• Selected excerpt:

# Soil Test Results: Lower pH



## youngaa1 (Aug 3, 2020)

Hey Everyone,

Got my first soil test back from Michigan State. Not too hard to interpret as my main goal is NPK and pH at the moment. I've read some of the soil tests posts about testing methods, putting your results in the right testing method, etc. I've also read the Soil Remediation Guidelines post as well.

Here is a link to a summary of the soil test: https://www.screencast.com/t/8NjNEwPbv
_*Note, I omitted other information they provided as its not relevant to this post or actions needed._

*ph*: It shows 7.8 and they state 7.8 is fine. I would agree with this. While not "optimum", it will suffice.

*Action Wanted*: I would actually like to lower the pH to ~6.5 (not looking for a perfect science here). Based on the posts I have read here (Soil Remediation Guidelines being the main one) and the articles from universities (Michigan State, Iowa, Purdue), it seems like it can be done.

*Question: * Is my Calcium too high to make lowering the pH cost effective?

*Question*: Would you attempt to lower the pH if this was your lawn?

*Question*: For those who have attempted to lower their pH, were you successful? If so, can you provide a little background on what your pH was, where you ended up and what you used to lower your pH and how much you used to lower your pH (your plan of attack) please?

*Question:* Not related to ph, but does the recommendation for Potassium (K) seem appropriate? Obviously as the plant uses N, it will use K, so I need to supplement it with K at a greater rate than it will use it so I can get it to an optimum range. That rate of .4lbs for the year seems rather low if I stick to a normal seasonal fertilizer plan...no?

• Dataset entries:
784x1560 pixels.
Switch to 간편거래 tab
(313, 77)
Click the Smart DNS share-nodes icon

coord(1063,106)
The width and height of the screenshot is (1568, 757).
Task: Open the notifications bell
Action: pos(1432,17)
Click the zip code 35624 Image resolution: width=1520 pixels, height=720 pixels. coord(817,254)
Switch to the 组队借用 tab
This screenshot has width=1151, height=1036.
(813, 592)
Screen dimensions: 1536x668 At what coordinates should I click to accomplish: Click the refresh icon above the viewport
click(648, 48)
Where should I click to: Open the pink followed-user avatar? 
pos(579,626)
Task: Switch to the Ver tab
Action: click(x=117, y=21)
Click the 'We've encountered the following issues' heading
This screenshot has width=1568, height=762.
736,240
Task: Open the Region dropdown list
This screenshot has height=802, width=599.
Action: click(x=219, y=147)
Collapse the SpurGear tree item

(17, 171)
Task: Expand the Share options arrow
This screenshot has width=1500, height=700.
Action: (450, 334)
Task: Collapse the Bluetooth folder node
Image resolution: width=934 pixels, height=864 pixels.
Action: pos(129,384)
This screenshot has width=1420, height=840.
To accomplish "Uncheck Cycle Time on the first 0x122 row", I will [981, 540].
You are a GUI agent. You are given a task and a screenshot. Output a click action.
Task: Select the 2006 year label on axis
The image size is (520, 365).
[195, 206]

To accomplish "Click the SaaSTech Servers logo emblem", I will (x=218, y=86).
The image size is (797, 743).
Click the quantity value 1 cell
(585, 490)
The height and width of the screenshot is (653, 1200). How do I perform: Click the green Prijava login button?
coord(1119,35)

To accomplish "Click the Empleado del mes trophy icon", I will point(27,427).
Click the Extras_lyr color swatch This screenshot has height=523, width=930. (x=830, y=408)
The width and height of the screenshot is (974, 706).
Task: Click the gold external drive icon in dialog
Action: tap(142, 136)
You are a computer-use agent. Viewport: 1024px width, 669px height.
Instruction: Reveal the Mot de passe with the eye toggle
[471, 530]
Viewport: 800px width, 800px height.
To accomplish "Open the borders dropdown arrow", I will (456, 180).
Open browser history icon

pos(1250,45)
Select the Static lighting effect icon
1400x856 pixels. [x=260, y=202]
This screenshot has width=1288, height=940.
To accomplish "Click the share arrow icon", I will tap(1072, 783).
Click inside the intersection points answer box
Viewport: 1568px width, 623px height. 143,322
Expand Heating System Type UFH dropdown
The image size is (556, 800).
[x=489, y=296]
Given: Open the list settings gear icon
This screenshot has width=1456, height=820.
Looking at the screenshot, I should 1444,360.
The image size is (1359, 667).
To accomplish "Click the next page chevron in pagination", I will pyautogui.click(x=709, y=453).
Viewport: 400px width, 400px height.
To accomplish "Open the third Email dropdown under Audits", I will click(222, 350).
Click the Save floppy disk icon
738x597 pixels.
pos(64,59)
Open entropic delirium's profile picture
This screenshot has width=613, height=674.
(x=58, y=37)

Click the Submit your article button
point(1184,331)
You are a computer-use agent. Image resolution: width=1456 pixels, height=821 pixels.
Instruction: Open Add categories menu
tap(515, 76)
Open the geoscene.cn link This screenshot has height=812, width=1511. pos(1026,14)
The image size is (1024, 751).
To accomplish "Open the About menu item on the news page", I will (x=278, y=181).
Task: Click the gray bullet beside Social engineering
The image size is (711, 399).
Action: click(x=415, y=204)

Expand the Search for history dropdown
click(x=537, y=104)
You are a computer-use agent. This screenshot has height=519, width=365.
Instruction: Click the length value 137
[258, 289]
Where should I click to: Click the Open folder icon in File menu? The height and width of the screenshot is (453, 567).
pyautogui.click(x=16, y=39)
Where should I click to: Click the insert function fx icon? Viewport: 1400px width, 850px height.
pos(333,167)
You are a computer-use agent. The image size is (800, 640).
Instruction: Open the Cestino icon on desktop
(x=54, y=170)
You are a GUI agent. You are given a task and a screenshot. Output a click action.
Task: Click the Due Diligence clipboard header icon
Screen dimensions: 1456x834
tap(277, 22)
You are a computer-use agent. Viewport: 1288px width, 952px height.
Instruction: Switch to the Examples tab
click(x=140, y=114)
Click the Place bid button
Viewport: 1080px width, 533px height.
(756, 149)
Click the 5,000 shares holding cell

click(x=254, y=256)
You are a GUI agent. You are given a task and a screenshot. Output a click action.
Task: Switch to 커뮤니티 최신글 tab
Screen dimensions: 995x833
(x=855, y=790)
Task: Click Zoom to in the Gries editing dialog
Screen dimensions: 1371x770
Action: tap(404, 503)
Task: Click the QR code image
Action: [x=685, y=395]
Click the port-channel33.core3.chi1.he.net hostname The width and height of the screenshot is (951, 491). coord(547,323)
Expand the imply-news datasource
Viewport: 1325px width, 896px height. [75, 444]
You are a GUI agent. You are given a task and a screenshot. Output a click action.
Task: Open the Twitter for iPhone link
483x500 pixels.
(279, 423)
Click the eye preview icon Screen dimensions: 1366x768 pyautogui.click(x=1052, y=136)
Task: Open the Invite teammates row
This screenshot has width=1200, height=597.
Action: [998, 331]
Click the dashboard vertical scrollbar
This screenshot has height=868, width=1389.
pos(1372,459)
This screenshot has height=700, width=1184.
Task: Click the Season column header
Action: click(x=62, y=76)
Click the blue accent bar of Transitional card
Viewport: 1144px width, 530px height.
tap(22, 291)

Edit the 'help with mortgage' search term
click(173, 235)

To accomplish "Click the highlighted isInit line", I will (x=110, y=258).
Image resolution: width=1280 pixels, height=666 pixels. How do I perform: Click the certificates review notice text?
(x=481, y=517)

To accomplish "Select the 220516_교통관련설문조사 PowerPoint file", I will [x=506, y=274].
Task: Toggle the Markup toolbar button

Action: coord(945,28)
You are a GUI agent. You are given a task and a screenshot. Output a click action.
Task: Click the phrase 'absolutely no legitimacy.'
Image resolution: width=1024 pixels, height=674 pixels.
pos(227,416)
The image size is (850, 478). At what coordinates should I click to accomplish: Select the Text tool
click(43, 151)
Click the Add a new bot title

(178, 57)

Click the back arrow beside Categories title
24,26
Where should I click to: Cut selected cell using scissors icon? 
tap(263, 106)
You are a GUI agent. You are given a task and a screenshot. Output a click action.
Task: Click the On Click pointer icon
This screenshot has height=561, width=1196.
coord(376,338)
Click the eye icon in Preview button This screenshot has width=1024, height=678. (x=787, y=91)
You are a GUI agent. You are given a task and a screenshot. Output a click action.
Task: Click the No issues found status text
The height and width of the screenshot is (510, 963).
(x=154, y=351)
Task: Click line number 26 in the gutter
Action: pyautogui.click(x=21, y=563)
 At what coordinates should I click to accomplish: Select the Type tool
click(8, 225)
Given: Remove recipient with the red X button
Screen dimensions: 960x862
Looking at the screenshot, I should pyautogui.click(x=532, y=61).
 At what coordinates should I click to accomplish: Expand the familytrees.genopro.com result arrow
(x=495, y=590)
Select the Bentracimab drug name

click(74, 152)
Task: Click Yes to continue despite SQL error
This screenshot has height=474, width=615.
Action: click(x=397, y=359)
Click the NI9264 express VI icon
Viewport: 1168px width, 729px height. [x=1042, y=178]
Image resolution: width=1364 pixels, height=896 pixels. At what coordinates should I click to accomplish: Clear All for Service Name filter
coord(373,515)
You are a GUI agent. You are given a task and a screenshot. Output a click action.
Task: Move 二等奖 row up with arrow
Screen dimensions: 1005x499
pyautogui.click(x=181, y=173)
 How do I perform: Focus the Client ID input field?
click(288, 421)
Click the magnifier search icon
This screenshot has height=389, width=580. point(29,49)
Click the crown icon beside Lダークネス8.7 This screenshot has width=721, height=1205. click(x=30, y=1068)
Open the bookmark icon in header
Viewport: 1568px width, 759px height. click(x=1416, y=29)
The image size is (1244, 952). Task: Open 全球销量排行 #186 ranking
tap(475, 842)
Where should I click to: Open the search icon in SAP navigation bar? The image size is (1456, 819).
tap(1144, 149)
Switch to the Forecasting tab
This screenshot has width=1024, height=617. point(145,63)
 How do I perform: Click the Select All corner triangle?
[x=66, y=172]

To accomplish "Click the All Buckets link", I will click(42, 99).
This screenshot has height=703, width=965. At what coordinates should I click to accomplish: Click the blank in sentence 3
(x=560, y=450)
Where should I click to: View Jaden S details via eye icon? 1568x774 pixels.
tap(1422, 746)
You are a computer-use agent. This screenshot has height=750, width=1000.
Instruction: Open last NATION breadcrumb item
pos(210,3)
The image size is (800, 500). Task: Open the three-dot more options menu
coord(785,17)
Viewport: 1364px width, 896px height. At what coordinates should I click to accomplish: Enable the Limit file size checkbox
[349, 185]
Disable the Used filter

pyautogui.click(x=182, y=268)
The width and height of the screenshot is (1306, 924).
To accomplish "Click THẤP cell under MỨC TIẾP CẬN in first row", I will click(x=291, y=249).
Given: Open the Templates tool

• Task brief: Translate this sentence from the soil test thread into Spanish: "Got my first soil test back from Michigan State." The data is not needed here.

• Problem solution: Recibí mi primer análisis de suelo de Michigan State.